What is required: Please copy the listing that follows exactly, leaving out any pictures.

Source material:
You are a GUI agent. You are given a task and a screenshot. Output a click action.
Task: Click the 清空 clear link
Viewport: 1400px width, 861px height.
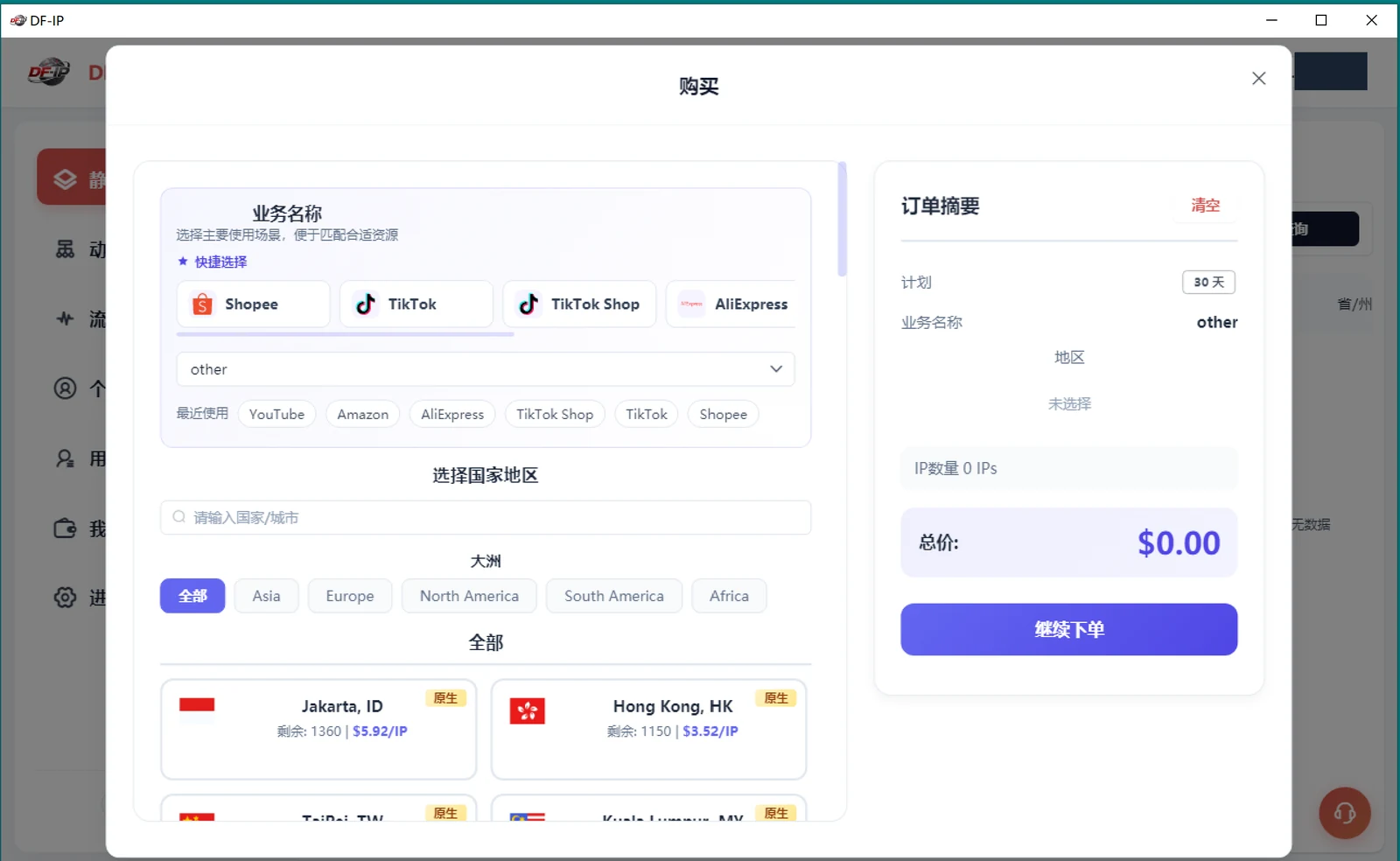pos(1205,205)
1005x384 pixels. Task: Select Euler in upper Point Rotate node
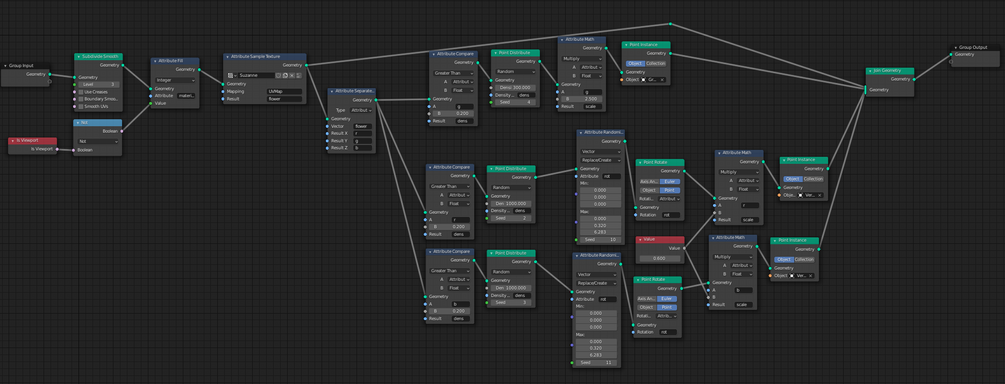tap(670, 181)
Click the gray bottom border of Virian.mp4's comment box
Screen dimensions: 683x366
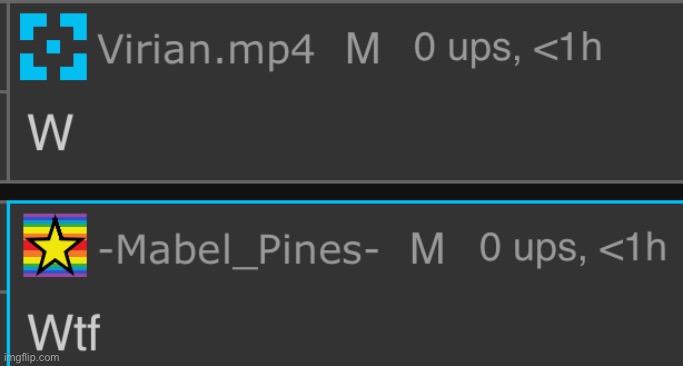coord(345,181)
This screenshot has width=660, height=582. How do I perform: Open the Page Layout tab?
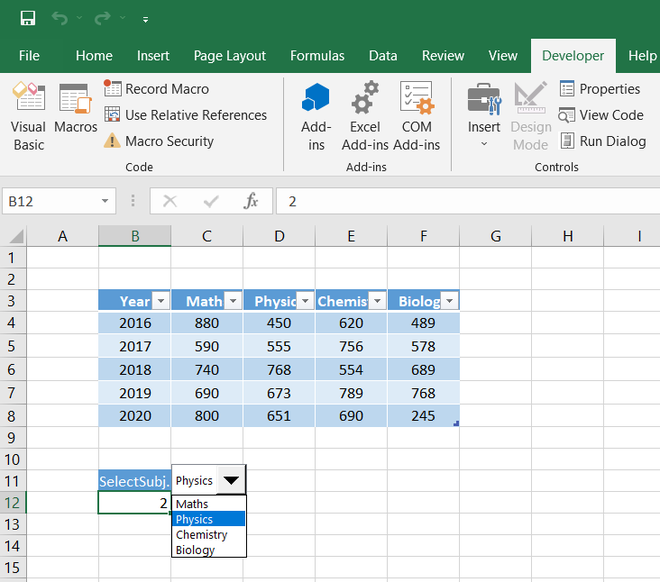point(230,56)
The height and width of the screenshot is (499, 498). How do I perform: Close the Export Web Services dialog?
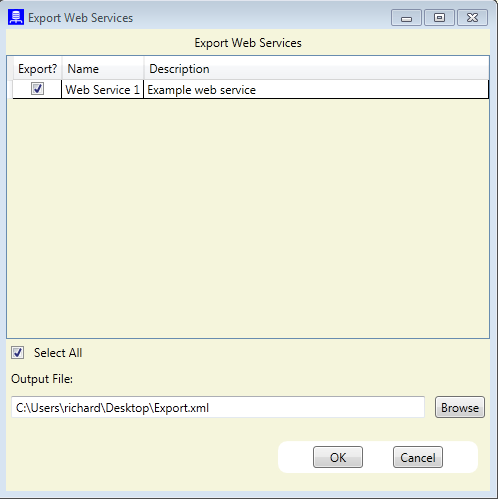472,18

Response to this task:
You are a GUI agent. You are given a task and a screenshot. Output a click action.
Task: Click the 清空 clear link
Viewport: 1400px width, 861px height.
pos(1205,205)
1005x384 pixels. Task: Select Euler in upper Point Rotate node
tap(670, 181)
Click the gray bottom border of Virian.mp4's comment box
Screen dimensions: 683x366
coord(345,181)
This screenshot has width=660, height=582. How do I perform: Open the Page Layout tab?
point(230,56)
The height and width of the screenshot is (499, 498). How do I perform: Close the Export Web Services dialog?
472,18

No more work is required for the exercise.